In the present days we like to brag that Freemasonry is universal, that our candidates can be of any religion or faith, as long as they believe in the existence of a (the?) Supreme Being. He can worship that Being calling Him/Her (since no gender is mentioned!) in any way and manner prescribed by his religion… because we are not into replacing it with another, “Masonic” faith.

Wait a minute, did you say theology? Aren’t we always assuring everybody that we are not a religion? Then we should not have a theology – which is the “knowledge of god”, in other words, the system of divine science, which, let’s not forget, was the only ‘science’ taught in the medieval European universities. Those institutions were more like the religious seminaries of today. Even philosophy, the noble art of thinking about the world and ourselves, was a mere servant of that theology (ancilla theologiae – as they called it in Latin, which was the language of knowledge in Western Europe).

Everything else, related to the mundane and ephemeral phenomena of the surroundings, was of no interest. Some highly educated monks, which were blessed – or cursed – with exceptional intellect, tried to figure out the eternal laws of Nature, in order to better understand our place in it. For most of them, it didn’t end well: some got burned on the stake, and all were persecuted, sentenced, and excommunicated by the Church… but this topic should be for another presentation about the development of the natural sciences.

There are mainly two issues that are worth to be examined with the open mind, to get a better understanding of the theological aspects hidden in our Masonic texts. One is the historical aspect of the circumstances when the texts were written; the other concerns the implicit theological assumptions embedded in the texts.

Let me begin with this latter one, the theological assumptions – it will help when we are going to discuss the historical part. We all agree on that Basic Principle which requires belief in a Supreme Being (remember: also the first question asked from a candidate). We do quote it often as a proof of our well-thought and inclusive approach, and rightly so. Having the phrase “Supreme Being” instead of a ‘named’ deity creates the freedom for every Mason to have faith in and to worship the central divine entity of their own religion. But then we have some more specific questions (at least in the Canadian version of the Work used in Ontario), which – unfortunately – narrow that inclusiveness mentioned above. We should be aware that most masons who write this kind of texts are not (and were not) theologians, so they mess it up quite often. It is unfortunate because many church-based attacks, actually, take our own phrases and definitions to “prove” this or that accusation they come up with. There is that question we are instructed to ask the candidate: that the Supreme Being revealed himself. This one already implies a certain theological assumption, namely that only adherents of religions based on revelation can honestly answer “yes”. While all religions recognize some kind of “supreme” entity that created our world and governs our world, (otherwise it wouldn’t be a religion), not all religions have some kind of holy text (book) where the deity revealed himself and his will to men in general…

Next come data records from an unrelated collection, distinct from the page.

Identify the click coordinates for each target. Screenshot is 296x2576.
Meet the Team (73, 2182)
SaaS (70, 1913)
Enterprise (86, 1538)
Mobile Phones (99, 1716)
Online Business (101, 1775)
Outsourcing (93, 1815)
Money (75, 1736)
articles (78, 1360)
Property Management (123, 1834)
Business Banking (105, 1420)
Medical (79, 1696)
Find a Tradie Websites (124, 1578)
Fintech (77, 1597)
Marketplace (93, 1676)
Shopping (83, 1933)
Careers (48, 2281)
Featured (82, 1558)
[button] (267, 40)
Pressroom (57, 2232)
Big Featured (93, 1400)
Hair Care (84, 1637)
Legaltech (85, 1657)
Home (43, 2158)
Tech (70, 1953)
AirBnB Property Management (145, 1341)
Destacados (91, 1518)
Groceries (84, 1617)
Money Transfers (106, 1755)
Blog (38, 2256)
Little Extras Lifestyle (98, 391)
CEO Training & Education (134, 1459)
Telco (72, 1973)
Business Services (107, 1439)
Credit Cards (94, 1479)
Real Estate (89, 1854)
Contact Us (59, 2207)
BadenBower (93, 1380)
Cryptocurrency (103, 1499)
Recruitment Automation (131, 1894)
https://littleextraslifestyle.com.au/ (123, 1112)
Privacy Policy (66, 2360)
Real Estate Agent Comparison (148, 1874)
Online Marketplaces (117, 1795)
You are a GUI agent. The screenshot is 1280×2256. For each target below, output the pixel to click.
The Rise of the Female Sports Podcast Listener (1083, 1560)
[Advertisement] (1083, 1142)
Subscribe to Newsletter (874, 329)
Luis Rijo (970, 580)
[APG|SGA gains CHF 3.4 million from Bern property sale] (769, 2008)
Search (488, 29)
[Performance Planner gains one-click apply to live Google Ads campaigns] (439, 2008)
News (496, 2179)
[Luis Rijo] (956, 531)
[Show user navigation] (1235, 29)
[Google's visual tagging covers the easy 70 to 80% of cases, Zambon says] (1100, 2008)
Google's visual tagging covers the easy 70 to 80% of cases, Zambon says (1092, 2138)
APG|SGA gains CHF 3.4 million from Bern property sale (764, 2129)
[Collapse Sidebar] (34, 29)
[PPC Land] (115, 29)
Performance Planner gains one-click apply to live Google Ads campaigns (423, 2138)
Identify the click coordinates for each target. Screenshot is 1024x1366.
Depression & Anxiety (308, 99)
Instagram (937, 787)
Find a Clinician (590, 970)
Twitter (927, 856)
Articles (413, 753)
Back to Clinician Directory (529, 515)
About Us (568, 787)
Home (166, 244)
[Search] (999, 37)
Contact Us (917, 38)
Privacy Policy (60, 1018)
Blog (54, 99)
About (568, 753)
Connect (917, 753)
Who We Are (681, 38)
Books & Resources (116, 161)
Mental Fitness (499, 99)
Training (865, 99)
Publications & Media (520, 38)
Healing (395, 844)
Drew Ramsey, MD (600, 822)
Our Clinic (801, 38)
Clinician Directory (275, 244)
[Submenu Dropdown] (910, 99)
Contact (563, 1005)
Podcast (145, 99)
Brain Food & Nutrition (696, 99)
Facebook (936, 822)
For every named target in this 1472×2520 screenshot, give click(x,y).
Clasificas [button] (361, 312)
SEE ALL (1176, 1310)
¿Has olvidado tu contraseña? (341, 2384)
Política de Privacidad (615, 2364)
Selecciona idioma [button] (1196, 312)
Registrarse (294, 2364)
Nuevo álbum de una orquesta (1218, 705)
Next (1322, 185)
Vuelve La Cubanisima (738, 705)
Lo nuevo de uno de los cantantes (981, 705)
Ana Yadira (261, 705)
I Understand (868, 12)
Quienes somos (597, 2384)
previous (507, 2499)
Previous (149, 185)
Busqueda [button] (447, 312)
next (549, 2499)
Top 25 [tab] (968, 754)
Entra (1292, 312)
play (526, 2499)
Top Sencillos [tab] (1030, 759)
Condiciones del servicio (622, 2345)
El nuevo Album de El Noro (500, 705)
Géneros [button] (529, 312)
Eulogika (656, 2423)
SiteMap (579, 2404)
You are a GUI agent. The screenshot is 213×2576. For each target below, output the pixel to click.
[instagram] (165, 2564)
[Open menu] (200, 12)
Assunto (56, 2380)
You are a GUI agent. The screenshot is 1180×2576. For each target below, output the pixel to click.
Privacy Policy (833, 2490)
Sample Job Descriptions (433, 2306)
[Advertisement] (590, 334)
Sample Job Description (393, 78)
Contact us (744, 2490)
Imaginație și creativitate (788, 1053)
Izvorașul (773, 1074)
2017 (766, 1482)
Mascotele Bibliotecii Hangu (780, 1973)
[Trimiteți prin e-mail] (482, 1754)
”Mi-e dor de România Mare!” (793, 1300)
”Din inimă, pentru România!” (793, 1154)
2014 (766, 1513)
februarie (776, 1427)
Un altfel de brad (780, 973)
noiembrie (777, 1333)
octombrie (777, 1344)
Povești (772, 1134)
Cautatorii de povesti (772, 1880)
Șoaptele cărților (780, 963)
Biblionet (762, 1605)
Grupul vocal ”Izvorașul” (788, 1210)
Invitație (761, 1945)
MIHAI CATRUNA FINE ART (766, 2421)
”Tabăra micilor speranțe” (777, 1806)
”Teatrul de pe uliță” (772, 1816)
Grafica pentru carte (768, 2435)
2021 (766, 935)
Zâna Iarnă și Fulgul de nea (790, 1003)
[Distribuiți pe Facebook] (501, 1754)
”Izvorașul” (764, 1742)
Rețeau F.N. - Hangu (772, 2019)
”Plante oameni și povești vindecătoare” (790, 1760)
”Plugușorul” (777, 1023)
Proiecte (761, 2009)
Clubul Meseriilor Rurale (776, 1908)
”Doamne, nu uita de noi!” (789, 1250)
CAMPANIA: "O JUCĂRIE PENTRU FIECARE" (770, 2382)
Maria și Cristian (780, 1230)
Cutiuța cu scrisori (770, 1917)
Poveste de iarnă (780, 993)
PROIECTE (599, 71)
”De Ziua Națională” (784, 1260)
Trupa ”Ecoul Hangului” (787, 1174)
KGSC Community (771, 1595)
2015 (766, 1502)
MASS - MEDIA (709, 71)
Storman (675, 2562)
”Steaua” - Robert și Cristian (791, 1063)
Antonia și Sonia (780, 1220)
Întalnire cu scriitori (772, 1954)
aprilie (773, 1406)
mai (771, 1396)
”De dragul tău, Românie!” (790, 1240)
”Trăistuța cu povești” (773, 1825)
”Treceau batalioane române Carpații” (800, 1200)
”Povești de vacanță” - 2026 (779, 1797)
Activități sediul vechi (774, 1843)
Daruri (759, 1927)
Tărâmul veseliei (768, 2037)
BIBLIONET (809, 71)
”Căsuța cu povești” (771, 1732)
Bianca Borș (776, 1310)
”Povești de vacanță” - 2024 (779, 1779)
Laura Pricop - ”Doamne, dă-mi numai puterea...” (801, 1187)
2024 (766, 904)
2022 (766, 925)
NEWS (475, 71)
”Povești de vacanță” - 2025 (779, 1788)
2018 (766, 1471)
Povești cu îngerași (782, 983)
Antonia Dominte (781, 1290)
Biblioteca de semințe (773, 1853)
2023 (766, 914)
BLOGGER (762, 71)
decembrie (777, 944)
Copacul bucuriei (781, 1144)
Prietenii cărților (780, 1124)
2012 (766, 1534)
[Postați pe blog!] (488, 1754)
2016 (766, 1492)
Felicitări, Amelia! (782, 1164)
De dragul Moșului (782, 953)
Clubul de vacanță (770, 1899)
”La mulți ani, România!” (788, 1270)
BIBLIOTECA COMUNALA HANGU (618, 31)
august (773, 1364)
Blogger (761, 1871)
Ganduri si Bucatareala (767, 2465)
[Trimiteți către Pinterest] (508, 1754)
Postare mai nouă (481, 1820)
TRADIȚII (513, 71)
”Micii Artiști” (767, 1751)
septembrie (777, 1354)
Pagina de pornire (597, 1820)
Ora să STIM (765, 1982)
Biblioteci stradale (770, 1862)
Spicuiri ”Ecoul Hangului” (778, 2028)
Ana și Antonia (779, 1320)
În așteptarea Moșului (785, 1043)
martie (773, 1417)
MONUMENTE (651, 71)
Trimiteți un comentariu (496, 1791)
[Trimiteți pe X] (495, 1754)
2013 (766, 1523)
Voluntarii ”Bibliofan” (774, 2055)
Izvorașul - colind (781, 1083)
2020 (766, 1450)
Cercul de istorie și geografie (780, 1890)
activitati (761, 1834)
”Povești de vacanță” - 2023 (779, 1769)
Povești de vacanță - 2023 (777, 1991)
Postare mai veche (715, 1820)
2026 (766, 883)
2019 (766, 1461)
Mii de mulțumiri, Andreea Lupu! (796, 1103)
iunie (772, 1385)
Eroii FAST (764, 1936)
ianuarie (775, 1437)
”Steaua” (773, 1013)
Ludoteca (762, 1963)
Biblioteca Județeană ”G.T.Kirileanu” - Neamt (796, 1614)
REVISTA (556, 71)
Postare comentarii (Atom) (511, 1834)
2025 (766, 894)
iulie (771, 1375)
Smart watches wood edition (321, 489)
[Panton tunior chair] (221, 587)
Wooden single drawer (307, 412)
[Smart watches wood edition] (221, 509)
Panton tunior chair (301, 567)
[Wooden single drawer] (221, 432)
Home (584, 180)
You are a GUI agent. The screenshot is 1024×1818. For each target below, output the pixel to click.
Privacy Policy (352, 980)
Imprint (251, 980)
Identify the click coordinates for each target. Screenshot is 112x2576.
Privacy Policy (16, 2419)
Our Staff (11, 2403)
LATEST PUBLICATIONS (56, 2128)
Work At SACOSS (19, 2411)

Traditionally, to borrow from the Islam’s terminology, only people of the book are considered having a text-based revelation for their guidance, which in their view are: the Torah of the Jews, the Judaic religion; the Bible of the Christians (the Torah + the New Testament) for all Christian denominations and the Qua-ran of the Muslims for all branches of the Islam. They are also called “Abrahamic” religions since they all revere the same ancestor Ibrahim/Abraham.

If you think I made up this issue about the mandatory revelation, you are wrong. Already in 1915, more than a hundred years ago a special committee has been formed to advise on Buddhists being made Masons – since they don’t have such a “Holy Book” as the aforementioned Abrahamic religions have. I am not going to reveal (pun intended) the conclusion of that Committee reporting to the Grand Lodge of Massachusetts. Instead, I invite you for a quiet introspective search. I mean an internal search of our own soul. Are we ready to really accept a follower of any kind of religion or do we require a more strict interpretation of that “liberty” of having a GTAOU of our own persuasion? How would we deal with a good man, who is religious and spiritual, having all the attributes that would make him a good brother… except that his religion doesn’t have a text considered by all the ultimate revelation of the deity he reveres as the Supreme Being of his faith? Or maybe not having a monotheistic religion?

Forget for a moment how you, personally, interpret for yourself the phrase “Supreme Being”. My intention is not to argue or to question the validity of that personal belief. However, it is my intention to ask you to be honest with yourself: how far are you able and willing to push the limits of accepting a different interpretation of the deity behind the name? Exactly at the point where you stop, is the limit of your own tolerance. Or mine… since we are together in this.

P.S. I am aware there are a few Scandinavian Grand Lodges as well as several USA Grand Lodges that expressly require adherence to the trinitarian Christian faith, as a condition to be admitted to their lodges. This article is not about such practices, on the contrary; it tries to clarify the inherent traps in formulating faith-related requirements in our guiding documents.

P.P.S. UGLE published formally their Basic Principles for Grand Lodge recognition in 1929. In that text, under #2 & #3 the words “revealed” (belief in the G.A.O.T.U. and His revealed will) and “revelation” (Volume of the Sacred Law, by which is meant the revelation from above) is explicitly mentioned. In the later, 1989 version those words are not present anymore!